Le financement des petites activités économiques reste un levier clé pour structurer l’économie togolaise. À travers le Fonds national de la finance inclusive, FNFI, l’État poursuit sa stratégie d’élargissement de l’accès au crédit aux acteurs les plus éloignés du système bancaire classique.
Les chiffres traduisent cette dynamique. Le volume de financement mis à disposition par les structures partenaires via le FNFI est passé de 3,745 milliards FCFA en 2024 à 4,034 milliards FCFA en 2025. Pour 2026, la projection atteint 7,952 milliards FCFA, soit près du double de l’année précédente. Une inflexion qui marque une accélération volontariste de la politique publique en matière d’inclusion financière.

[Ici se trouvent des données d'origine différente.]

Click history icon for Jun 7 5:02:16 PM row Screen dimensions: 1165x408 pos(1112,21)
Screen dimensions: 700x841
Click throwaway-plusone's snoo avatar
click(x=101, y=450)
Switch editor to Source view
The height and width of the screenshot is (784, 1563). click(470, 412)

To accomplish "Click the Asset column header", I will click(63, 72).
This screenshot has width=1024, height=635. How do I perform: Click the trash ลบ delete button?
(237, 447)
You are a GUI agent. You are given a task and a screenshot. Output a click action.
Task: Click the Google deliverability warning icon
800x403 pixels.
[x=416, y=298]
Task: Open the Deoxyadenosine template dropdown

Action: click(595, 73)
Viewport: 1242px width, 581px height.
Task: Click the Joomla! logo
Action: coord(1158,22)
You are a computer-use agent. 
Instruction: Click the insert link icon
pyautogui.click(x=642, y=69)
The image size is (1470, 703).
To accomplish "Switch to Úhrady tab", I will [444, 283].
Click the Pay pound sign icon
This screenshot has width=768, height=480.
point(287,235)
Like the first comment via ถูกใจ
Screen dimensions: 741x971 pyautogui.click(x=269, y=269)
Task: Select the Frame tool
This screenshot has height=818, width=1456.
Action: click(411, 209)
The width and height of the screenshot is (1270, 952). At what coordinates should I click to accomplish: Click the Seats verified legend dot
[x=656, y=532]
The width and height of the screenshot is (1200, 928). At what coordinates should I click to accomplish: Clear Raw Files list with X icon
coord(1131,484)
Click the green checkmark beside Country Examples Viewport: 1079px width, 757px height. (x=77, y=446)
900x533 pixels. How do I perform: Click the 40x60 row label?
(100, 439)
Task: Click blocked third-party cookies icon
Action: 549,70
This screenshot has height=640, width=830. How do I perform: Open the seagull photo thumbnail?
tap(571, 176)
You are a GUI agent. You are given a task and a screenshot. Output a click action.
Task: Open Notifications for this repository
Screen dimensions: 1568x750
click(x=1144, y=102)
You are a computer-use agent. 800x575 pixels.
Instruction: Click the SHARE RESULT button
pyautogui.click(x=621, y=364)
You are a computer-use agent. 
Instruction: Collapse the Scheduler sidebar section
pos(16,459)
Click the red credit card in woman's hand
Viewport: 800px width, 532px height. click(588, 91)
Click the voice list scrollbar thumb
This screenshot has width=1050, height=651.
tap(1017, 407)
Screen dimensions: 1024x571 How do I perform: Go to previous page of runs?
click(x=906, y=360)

Un outil au service des acteurs de base
Le FNFI cible prioritairement les catégories peu ou mal bancarisées : petits entrepreneurs, agriculteurs, femmes du secteur informel, jeunes porteurs de projets. Depuis 2014, le mécanisme a octroyé plus de 1,94 million de crédits pour un montant cumulé de 117,7 milliards FCFA, avec un taux de remboursement de 94,98 %. Plus de 1,9 million de personnes ont été touchées, dont 65 % de femmes, dans 72,6 % des localités du pays.
Sur la seule année 2025, 34 006 nouveaux crédits ont été accordés pour un montant supérieur à 4,12 milliards FCFA. Ces ressources contribuent directement à l’amélioration des indicateurs d’accès aux services financiers. Le taux d’inclusion financière s’est établi à 89,04 % au Togo en 2024, porté en grande partie par les produits du FNFI.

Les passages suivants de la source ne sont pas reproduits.